A poesia concreta ganhou força no Brasil em meados dos anos 1950, liderada pelo trio paulistano Augusto de Campos, Haroldo de Campos e Décio Pignatari. Esses poetas propunham uma ruptura radical com a poesia tradicional, buscando novas formas de expressão que valorizassem os aspectos visuais e sonoros das palavras em vez do verso linear convencional. Em seu manifesto “Plano-Piloto para Poesia Concreta” (1958), declararam encerrado o ciclo do verso clássico (com métrica e rima) e elevaram o espaço gráfico da página ao status de agente estrutural do poema. Ou seja, o arranjo das palavras no papel passou a ser tão significativo quanto o sentido lexical, transformando o poema em uma construção visual e espacial, além de verbal.

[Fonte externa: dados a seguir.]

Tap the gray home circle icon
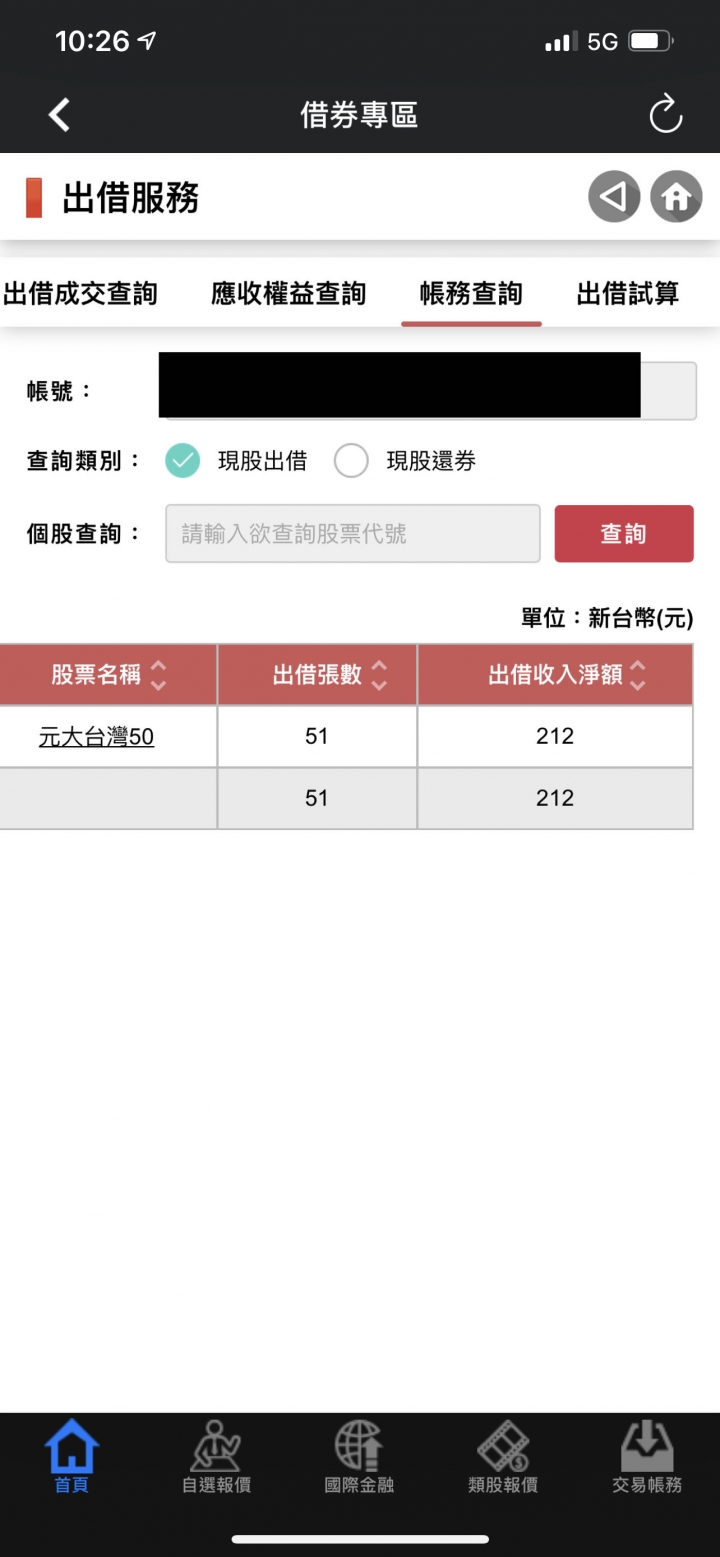Viewport: 720px width, 1557px height. click(x=676, y=197)
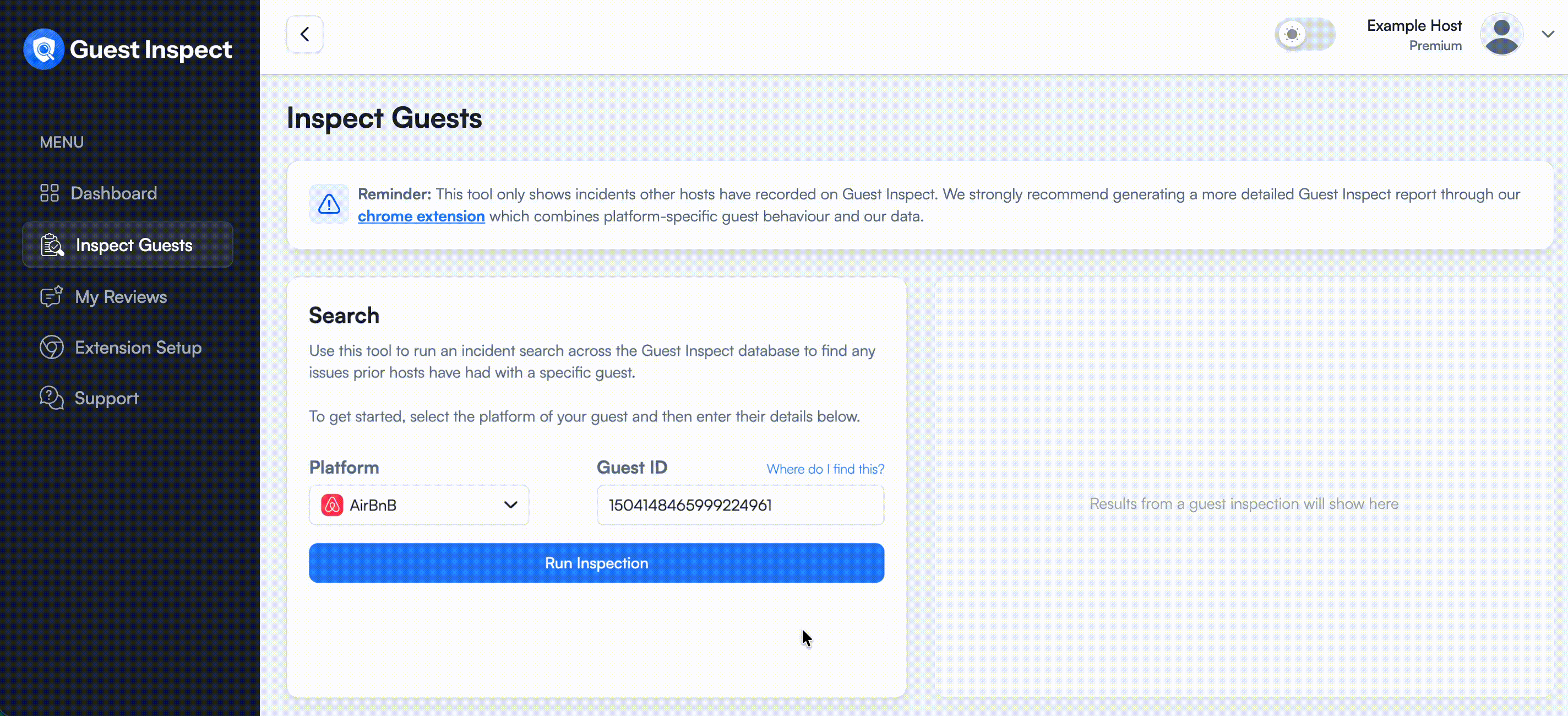This screenshot has height=716, width=1568.
Task: Open Support from the sidebar menu
Action: point(106,398)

Algumas características definiram essa vanguarda concretista brasileira:
- Uso do espaço gráfico como estrutura: O branco da página e a disposição das palavras passam a compor a poesia. A leitura já não é apenas linear-horizontal; elementos como quebras, espaçamentos e alinhamentos tornam-se parte do significado.

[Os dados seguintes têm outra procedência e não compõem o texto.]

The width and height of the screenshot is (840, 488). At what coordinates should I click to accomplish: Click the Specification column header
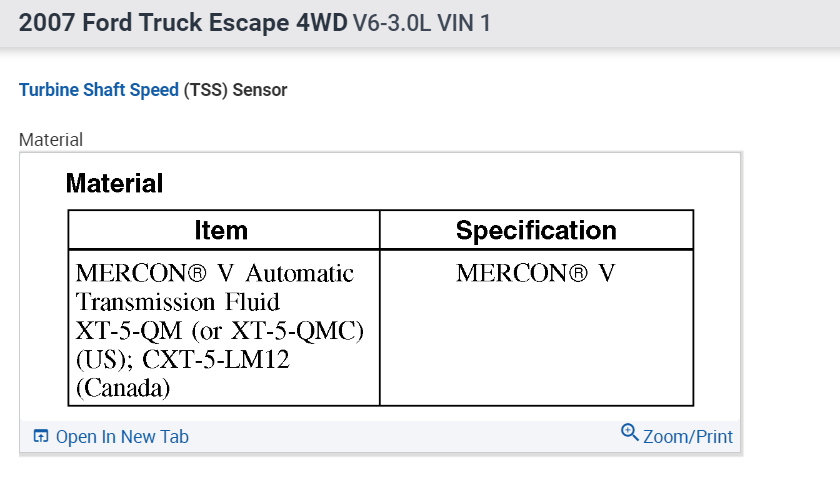(x=536, y=231)
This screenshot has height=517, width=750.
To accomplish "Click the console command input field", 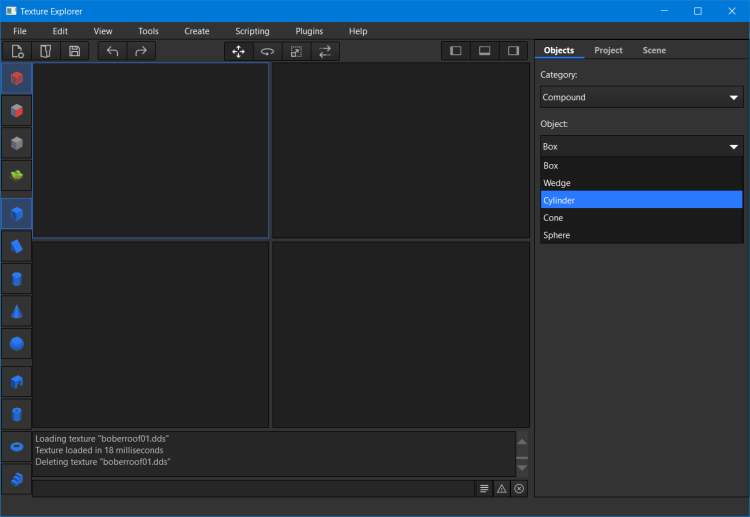I will pos(252,488).

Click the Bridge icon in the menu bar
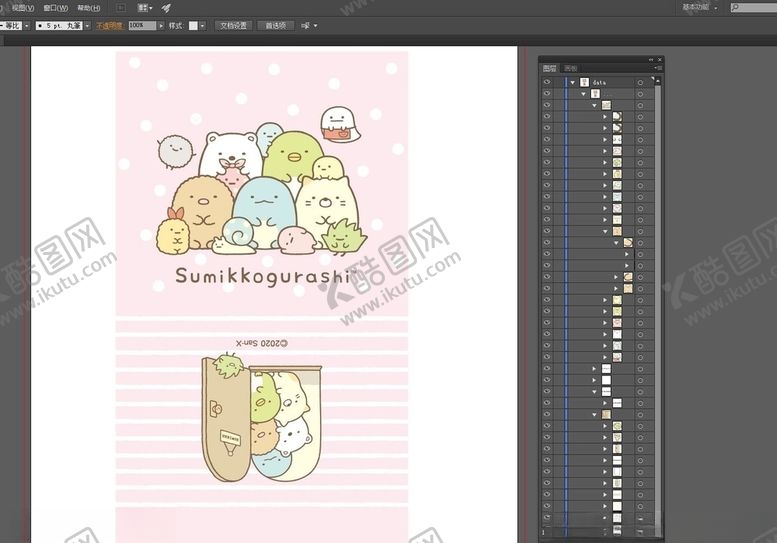120,8
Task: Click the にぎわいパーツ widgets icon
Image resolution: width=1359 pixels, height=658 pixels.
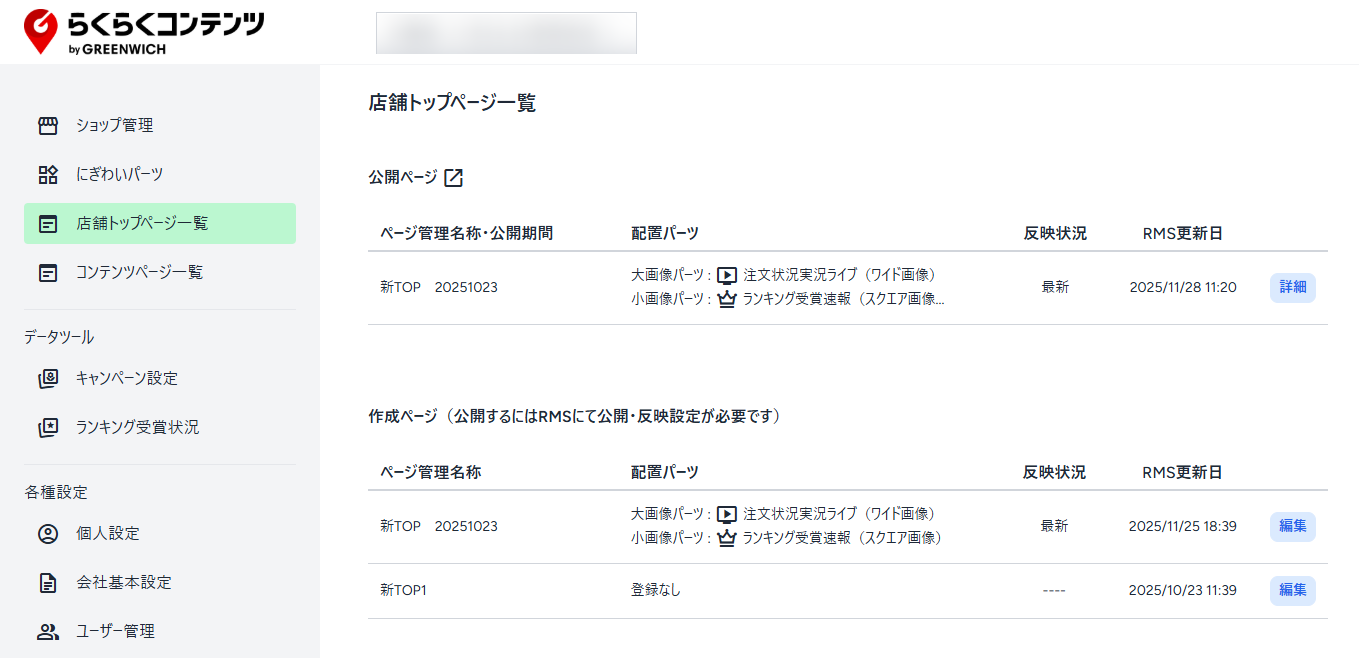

- Palavra como objeto visual e sonoro: Os concretistas tratam a palavra simultaneamente como som, imagem e sentido, num todo integrado que Augusto de Campos chamou de entidade “verbivocovisual”. Assim, o poema concreto é concebido como um objeto autônomo, um organismo verbal que comunica sua própria estrutura, em vez de descrever paisagens ou sentimentos do eu-lírico.
- Economia e síntese: Há uma forte redução vocabular – privilegiando poucas palavras ou mesmo fragmentos de palavras – para concentrar múltiplos significados em mínimos elementos. Essa síntese condensa significados amplos em formas breves e impactantes.
- Experimentação tipográfica: Os poetas concretos lançaram mão de fontes variadas, layouts inusitados, neologismos e justaposições inesperadas de termos. Recursos tipográficos tornaram-se parte do conteúdo: por exemplo, maiúsculas, quebras abruptas, ausência de pontuação tradicional – tudo para criar novos efeitos de leitura.
- Ausência de narratividade e subjetividade direta: Diferentemente da poesia lírica tradicional, a poesia concreta evita “contar uma história” ou descrever emoções pessoais de modo direto. O manifesto afirmava que o poema concreto “não interpreta objetos exteriores nem sensações subjetivas”, pois é “um objeto em si mesmo” feito de relações entre palavras. Em vez de transmitir uma mensagem linear, ele propõe uma experiência cognitiva e sensorial ao leitor, frequentemente aberta a múltiplas interpretações.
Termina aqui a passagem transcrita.